WHAT THIS TASK INVOLVES >> Could you output each line below exactly as it appears, excluding any pictures?

*** GIVEN RECORDS ***

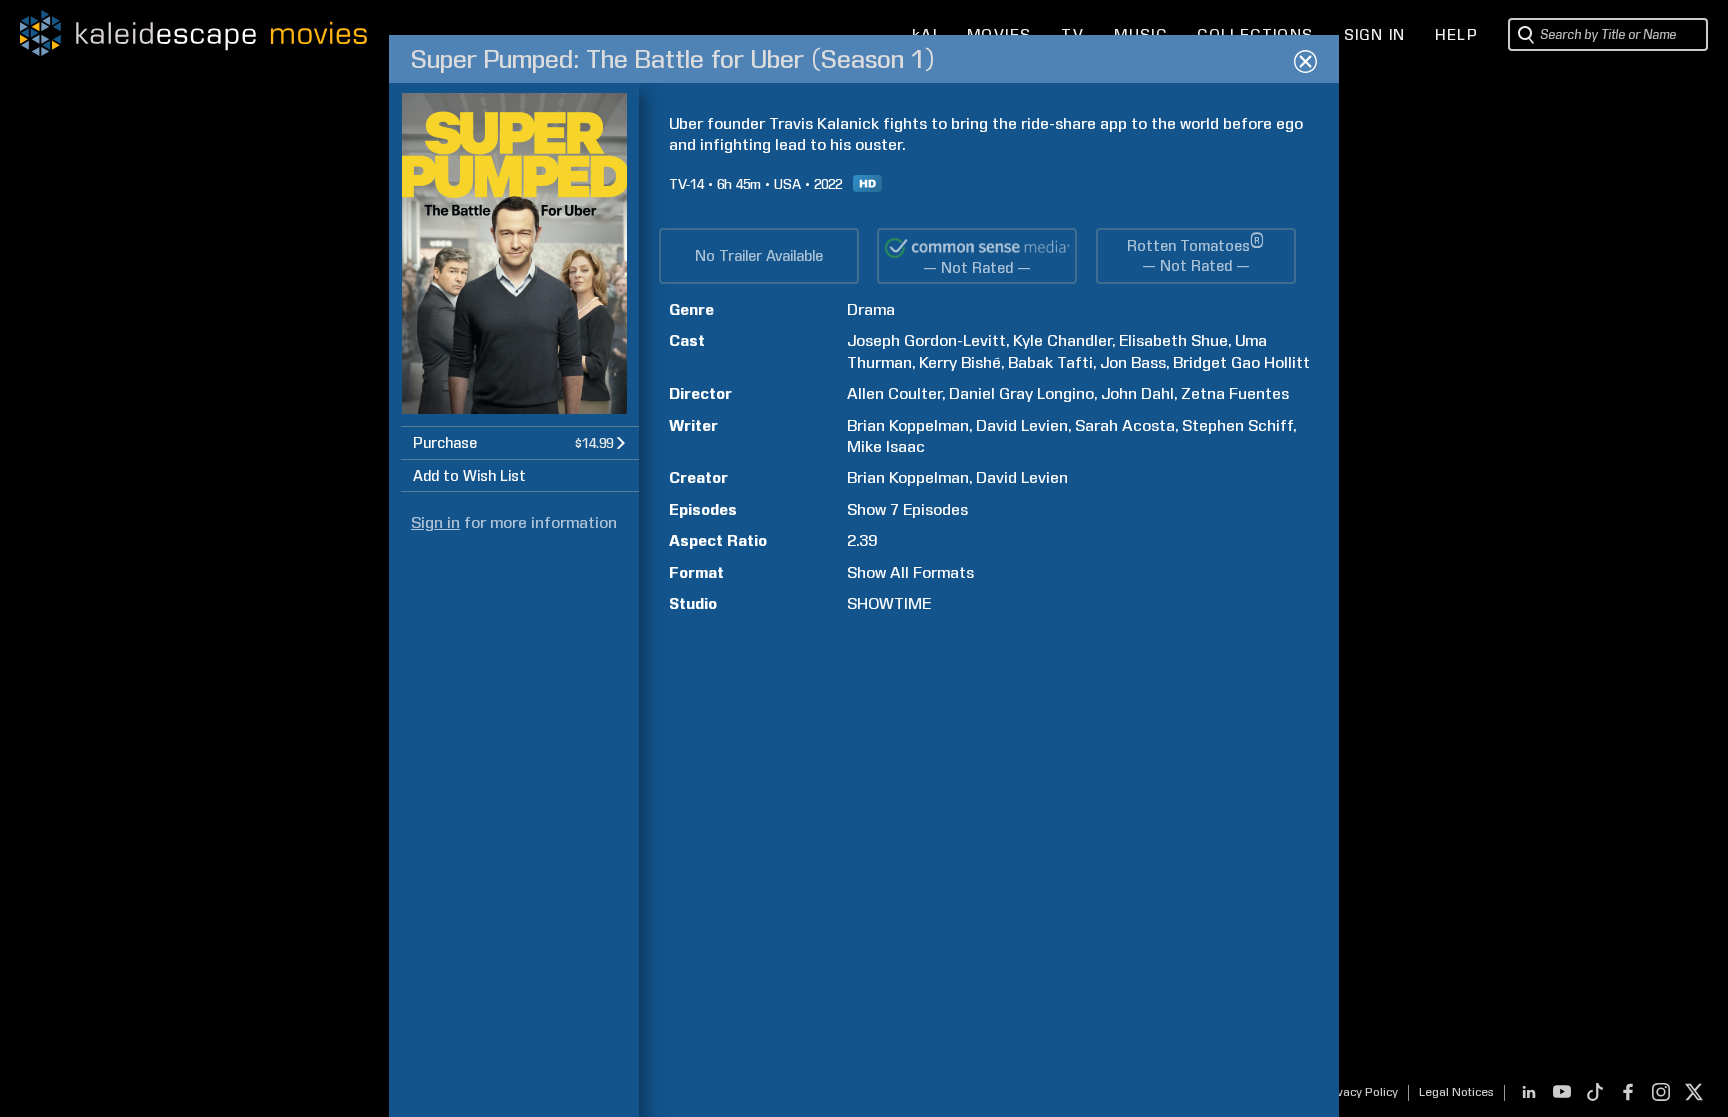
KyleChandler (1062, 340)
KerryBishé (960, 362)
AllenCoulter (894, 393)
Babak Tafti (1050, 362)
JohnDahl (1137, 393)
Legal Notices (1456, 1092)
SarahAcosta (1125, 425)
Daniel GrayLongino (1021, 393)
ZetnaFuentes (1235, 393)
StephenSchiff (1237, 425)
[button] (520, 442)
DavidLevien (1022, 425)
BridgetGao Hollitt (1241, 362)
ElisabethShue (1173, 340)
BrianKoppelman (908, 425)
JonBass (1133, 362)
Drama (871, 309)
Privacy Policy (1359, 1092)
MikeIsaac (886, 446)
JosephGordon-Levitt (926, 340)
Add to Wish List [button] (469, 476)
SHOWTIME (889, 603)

*** End of GIVEN RECORDS ***

EXERCISE RESULT >>
KyleChandler (1062, 340)
KerryBishé (960, 362)
AllenCoulter (894, 393)
Babak Tafti (1050, 362)
JohnDahl (1137, 393)
Legal Notices (1456, 1092)
SarahAcosta (1125, 425)
Daniel GrayLongino (1021, 393)
ZetnaFuentes (1235, 393)
StephenSchiff (1237, 425)
[button] (520, 442)
DavidLevien (1022, 425)
BridgetGao Hollitt (1241, 362)
ElisabethShue (1173, 340)
BrianKoppelman (908, 425)
JonBass (1133, 362)
Drama (871, 309)
Privacy Policy (1359, 1092)
MikeIsaac (886, 446)
JosephGordon-Levitt (926, 340)
Add to Wish List [button] (469, 476)
SHOWTIME (889, 603)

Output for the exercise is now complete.